Prompt. The listing below holds a line with "Enregistrement du produit (97, 1002)" and a later line with "Rendez-vous sur Lexmark.com". Write out those two lines and every line between them, exactly, and nothing else.

"""

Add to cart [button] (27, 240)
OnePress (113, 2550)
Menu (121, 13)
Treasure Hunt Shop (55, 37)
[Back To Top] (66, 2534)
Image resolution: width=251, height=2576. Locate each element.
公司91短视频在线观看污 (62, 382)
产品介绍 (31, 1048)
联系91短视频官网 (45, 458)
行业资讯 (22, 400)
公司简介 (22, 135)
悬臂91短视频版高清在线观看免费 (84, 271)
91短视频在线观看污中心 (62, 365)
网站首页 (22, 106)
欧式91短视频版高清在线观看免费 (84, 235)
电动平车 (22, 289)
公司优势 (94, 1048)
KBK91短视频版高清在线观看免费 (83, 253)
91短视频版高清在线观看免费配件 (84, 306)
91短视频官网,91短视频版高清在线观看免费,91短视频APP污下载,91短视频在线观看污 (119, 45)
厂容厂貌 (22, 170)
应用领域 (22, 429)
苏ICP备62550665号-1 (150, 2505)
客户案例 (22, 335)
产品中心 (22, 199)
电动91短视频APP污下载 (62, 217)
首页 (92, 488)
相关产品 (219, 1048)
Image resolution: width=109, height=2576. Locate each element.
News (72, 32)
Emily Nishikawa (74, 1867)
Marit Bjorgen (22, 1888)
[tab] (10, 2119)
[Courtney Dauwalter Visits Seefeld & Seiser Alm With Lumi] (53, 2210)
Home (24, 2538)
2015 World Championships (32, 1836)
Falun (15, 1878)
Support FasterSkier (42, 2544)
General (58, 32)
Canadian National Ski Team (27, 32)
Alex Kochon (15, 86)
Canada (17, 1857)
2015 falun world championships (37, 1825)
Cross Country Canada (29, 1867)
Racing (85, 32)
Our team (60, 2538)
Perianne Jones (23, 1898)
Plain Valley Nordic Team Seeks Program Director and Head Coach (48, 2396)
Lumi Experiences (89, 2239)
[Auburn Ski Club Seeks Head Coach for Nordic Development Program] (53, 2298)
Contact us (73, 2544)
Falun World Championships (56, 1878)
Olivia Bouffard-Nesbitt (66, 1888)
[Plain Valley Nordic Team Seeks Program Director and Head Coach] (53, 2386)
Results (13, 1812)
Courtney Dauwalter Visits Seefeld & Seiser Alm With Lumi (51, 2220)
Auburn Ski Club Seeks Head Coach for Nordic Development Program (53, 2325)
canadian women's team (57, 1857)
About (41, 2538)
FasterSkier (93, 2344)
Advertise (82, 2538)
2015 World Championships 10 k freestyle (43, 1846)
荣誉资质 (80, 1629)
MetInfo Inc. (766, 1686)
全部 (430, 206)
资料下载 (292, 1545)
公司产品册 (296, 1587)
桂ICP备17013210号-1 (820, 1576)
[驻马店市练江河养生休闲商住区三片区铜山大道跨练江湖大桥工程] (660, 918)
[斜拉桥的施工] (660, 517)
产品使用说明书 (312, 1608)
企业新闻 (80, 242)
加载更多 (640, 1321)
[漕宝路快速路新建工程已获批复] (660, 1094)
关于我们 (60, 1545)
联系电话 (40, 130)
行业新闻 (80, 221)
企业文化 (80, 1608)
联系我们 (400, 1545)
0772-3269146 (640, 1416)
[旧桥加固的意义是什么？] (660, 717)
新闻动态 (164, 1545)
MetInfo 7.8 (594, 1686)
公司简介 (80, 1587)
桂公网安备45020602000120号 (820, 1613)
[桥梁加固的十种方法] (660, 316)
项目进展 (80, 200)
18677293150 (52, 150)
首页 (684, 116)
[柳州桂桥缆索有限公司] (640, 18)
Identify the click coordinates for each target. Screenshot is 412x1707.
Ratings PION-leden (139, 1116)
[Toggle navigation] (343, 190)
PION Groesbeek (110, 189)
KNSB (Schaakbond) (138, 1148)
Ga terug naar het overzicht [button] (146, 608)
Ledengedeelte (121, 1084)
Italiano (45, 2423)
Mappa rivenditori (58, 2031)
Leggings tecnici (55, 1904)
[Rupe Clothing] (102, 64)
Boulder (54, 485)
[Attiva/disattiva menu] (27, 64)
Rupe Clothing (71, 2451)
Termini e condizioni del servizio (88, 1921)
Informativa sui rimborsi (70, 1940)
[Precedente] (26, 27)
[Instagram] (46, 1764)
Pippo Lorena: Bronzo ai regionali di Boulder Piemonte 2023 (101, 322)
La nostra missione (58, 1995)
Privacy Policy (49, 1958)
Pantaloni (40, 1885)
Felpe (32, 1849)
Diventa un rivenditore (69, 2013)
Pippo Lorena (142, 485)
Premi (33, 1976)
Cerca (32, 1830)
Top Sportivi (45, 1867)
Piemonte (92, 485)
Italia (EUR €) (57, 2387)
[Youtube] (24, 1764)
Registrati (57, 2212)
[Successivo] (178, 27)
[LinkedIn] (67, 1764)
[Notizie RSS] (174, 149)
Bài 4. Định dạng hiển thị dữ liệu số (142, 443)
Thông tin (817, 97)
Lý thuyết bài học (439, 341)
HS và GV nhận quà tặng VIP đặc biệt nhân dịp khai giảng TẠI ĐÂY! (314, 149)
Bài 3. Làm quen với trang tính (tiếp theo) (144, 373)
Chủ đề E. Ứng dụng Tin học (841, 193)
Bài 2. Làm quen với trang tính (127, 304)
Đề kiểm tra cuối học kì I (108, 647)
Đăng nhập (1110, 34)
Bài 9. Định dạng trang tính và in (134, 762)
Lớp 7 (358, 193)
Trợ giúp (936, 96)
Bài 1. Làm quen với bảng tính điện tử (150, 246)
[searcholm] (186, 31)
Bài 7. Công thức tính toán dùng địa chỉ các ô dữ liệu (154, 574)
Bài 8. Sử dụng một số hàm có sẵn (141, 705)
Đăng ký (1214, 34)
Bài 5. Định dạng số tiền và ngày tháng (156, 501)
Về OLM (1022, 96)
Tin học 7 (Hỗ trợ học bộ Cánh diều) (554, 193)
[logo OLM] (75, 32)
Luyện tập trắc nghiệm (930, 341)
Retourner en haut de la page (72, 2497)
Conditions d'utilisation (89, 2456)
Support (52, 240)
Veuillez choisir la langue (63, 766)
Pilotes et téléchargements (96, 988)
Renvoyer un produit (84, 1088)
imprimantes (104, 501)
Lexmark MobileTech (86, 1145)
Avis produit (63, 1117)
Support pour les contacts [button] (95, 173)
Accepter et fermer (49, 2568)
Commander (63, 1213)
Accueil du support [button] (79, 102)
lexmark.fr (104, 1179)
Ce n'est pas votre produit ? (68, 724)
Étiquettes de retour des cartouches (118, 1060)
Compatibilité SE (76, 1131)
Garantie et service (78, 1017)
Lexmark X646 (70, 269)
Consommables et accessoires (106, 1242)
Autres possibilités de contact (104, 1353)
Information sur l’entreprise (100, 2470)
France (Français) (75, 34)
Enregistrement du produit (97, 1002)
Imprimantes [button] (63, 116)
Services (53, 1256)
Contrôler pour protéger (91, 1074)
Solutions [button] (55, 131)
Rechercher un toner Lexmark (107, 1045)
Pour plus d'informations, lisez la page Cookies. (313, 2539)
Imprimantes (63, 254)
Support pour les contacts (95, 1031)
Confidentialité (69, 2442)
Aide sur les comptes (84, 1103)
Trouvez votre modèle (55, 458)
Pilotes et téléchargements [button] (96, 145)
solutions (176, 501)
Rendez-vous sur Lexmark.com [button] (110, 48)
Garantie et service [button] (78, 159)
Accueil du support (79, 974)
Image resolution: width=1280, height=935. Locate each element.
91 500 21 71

"""

Problem solution.
Enregistrement du produit (97, 1002)
Imprimantes [button] (63, 116)
Services (53, 1256)
Contrôler pour protéger (91, 1074)
Solutions [button] (55, 131)
Rechercher un toner Lexmark (107, 1045)
Pour plus d'informations, lisez la page Cookies. (313, 2539)
Imprimantes (63, 254)
Support pour les contacts (95, 1031)
Confidentialité (69, 2442)
Aide sur les comptes (84, 1103)
Trouvez votre modèle (55, 458)
Pilotes et téléchargements [button] (96, 145)
solutions (176, 501)
Rendez-vous sur Lexmark.com [button] (110, 48)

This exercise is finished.